What is Google Tag Manager?

Google Tag Manager is a free tool that lets you implement and configure tags on your website or mobile app, without changing the source code. You install Google Tag Manager through a tag with which you implement all other tags. The tag configuration is handled in a user-friendly GUI (graphical user interface), making code changes easy to deploy.

With GTM you can implement frontend changes across many domains and languages in seconds without the need of a developer. Managing and configuring tags became a lot easier, which made it a new standard for Marketers and Analytics professionals.

Typical use-cases are Google Analytics implementations and the integration with retargeting services like Facebook, Google Ads etc.

GTM is also great for tracking user behavior on a website.
You can set up event tracking on a page and track clicks, shopping cart actions or scrolling behavior to optimize your content.

Currently, 30% of all websites on the internet use a tag manager. GTM is the most-widely used tag management system with a global market share of 94%, though there are other competitors, like Adobe Launch and Tealium iQ. 

If you want to learn how to use Google Tag Manager, read my guide on how to implement a Google Analytics setup with GTM. Afterwards learn how to set up event tracking with GTM.

GTM overview and capabilities

Have a look at the official introductory overview by Google:

Benefits of Google Tag Manager

The main benefits of GTM are the fast and flexible implementation of tags to a website and the scalable data management between all tags. This saves time, resources and budget.

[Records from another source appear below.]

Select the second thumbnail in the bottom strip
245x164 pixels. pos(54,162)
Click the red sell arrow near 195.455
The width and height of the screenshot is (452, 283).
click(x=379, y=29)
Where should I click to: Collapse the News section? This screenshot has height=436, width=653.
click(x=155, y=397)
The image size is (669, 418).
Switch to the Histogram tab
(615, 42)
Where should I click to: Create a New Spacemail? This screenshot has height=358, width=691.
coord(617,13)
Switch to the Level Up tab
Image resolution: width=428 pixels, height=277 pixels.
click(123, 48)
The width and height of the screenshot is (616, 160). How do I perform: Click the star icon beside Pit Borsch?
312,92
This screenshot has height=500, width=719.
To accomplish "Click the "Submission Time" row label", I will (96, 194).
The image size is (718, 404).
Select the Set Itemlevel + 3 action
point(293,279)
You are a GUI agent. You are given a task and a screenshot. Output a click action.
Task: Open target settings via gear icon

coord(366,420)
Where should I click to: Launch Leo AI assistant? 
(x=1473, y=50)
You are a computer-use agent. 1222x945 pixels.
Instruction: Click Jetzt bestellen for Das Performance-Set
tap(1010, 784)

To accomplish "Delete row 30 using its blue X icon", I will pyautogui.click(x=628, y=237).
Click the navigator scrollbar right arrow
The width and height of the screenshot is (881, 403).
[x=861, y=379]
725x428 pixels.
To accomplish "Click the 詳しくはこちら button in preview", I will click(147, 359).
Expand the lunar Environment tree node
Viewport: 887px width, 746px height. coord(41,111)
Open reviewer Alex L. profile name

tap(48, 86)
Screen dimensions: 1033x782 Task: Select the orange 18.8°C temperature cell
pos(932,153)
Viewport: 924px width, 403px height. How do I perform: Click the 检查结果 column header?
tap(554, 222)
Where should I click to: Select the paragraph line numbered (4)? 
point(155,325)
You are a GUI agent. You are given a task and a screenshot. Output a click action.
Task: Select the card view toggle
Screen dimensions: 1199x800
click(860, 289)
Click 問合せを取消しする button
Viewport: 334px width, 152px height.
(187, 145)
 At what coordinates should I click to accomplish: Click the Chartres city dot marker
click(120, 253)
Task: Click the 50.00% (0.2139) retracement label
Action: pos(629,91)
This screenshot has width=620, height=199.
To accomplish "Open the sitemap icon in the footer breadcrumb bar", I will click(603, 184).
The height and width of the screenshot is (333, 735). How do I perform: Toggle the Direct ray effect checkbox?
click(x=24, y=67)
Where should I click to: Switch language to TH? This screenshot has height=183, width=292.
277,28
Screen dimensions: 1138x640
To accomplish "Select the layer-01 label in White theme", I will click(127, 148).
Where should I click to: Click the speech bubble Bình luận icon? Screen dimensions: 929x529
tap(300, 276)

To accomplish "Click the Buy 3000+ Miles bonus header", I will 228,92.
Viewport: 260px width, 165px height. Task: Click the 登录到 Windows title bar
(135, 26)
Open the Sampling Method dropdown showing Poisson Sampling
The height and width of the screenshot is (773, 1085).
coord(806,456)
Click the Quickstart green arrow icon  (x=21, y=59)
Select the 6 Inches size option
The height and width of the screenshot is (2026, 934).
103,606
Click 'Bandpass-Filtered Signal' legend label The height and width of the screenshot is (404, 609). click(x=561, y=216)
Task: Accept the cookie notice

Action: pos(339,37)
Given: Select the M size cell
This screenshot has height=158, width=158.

Have a look at the benefits of Google Tag Manager for a more detailed explanation.

GTM Screenshots

Google Tag Manager overview tab
Google Tag Manager Overview. This is how Google Tag Manager looks like. The panel on the left shows tabs for the configuration of tags, triggers and variables.
Trigger configuration in GTM
Trigger configuration in GTM. A trigger defines when a tag is executed and the above one executes when any element on the page is clicked, which matches the CSS selector body > ul > button.
Google Tag Manager code snippet
Example of a GTM code snippet. This snippet has to be implemented in the source code on all pages of the website. Afterwards, all future tags can be implemented through GTM.